THE INPUT:

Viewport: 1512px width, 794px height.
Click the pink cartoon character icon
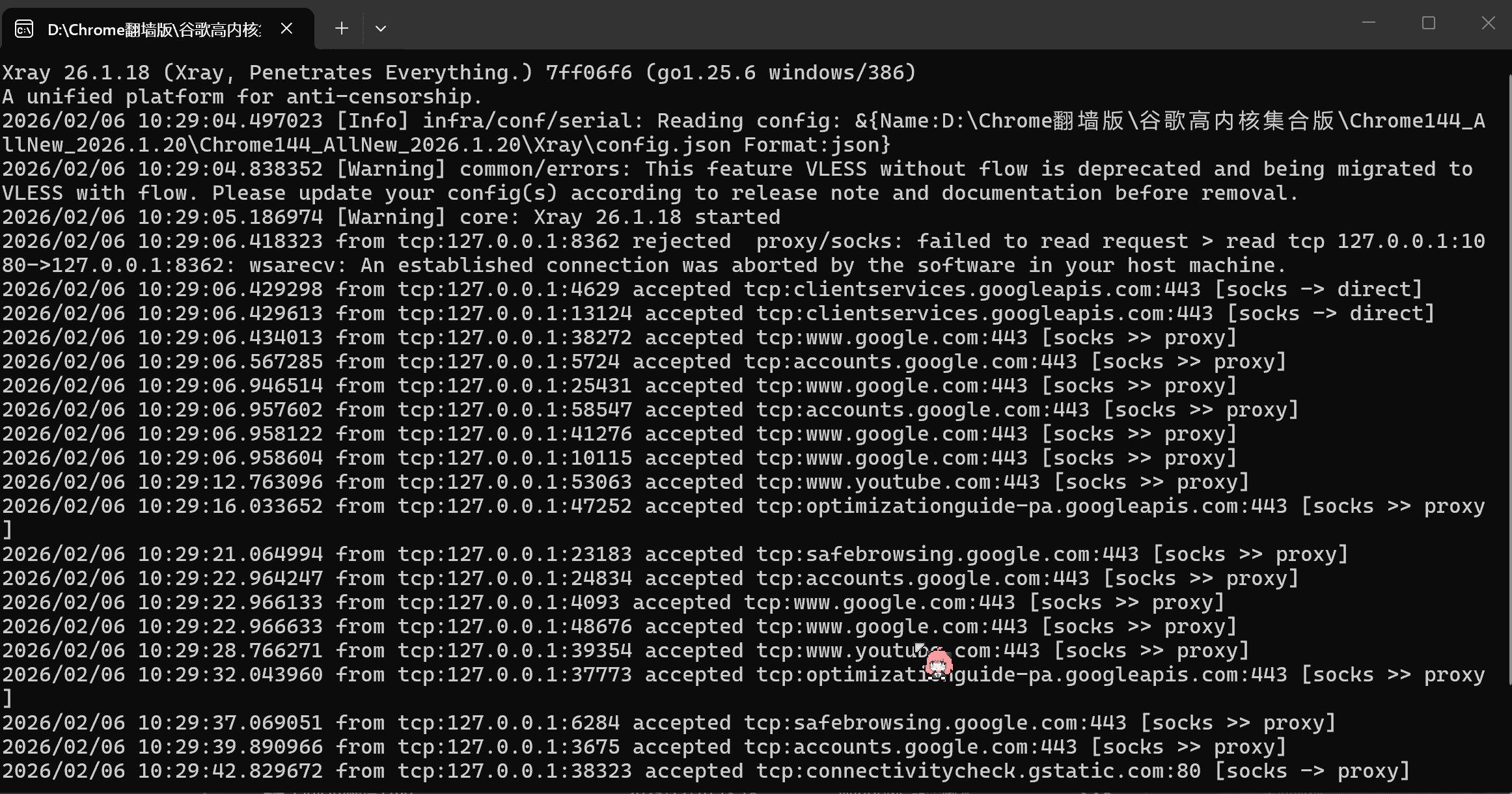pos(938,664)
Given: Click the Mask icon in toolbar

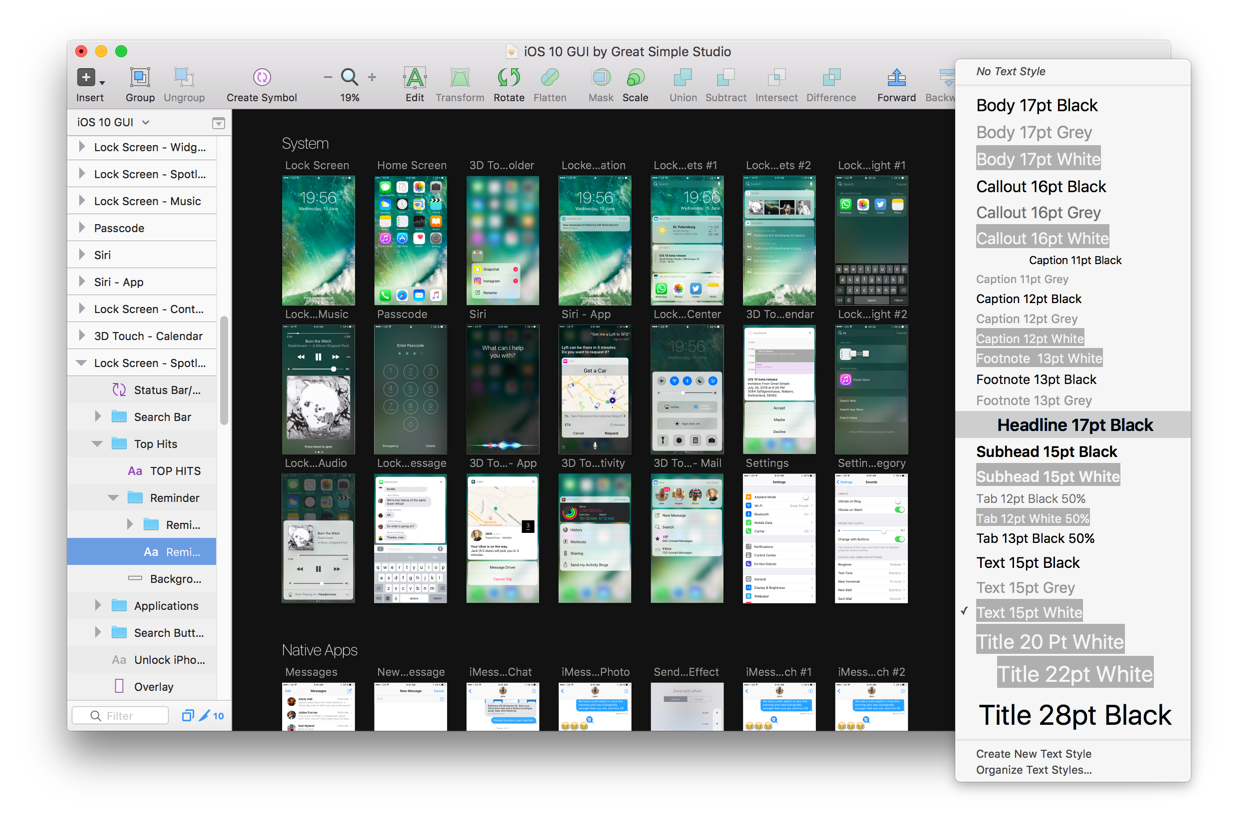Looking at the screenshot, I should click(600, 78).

WHAT IS EXPECTED: An exact copy of all the entries above is required, with every picture left out.

RESULT:
Viewport: 1512px width, 794px height.
Click the pink cartoon character icon
pos(938,664)
Given: Click the Mask icon in toolbar

Looking at the screenshot, I should click(600, 78).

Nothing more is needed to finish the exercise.